何があったのかは知らないが、きっとこいつはもっとこんな風に素直に生きたかったんじゃねえかな。
だって、泣けるじゃん。笑えるじゃん。
話だってできるし、冗談だって飛ばせるじゃん。

でもきっとその"何か"があったせいで、こいつは自分の心に蓋をしないとやっていけなくなっちまったんじゃないかな。
ああ────それって、すげえもったいない。
こいつに辛く当たったのが"人間"なのか"世界"なのかは知らねえけど、せっかくこんなに良い顔してくれるような奴なのに。

正直で、繊細で、世界の甘さも残酷さも全部吸収しちまうような奴。
こんなに不器用で、悲しくなるほど優しい生き方をする人間を、俺は他に知らない。

関われば関わるほど、冬子という人間の面白さが見えてくる。
もっとこいつのことを理解したい。
もっと色んな顔を見てみたい。

何より、"人間が嫌いだ"というこいつが俺だけには心を開いてくれているのだとしたら、俺はそれに全力で応えたい。

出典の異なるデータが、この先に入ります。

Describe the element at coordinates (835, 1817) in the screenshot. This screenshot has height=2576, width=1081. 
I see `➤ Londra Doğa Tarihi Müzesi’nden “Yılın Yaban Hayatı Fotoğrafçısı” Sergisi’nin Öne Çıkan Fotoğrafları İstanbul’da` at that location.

────思えば、俺はその瞬間に、冬子に恋をしていたんだと…そう思う。






「福井は好きな人いるの?」
「………いるよ」
「え…いや、ごめん、そうなんだ、知らなくて…私、福井となんかすごい馴れ馴れしくしちゃってたけど…うわごめん、好きな子いるのに他の女子とあんま仲良くしてたら悪いよね」
「つかそいつ全然俺のことそういう目で見てないから、俺が誰と何を話してようが表情一つ変えねーよ。心配すんな」
「…何それ、辛いだけじゃん」


冬子、お前はそう言ってたけどさ。
好きになっちまったもんは仕方ないだろ。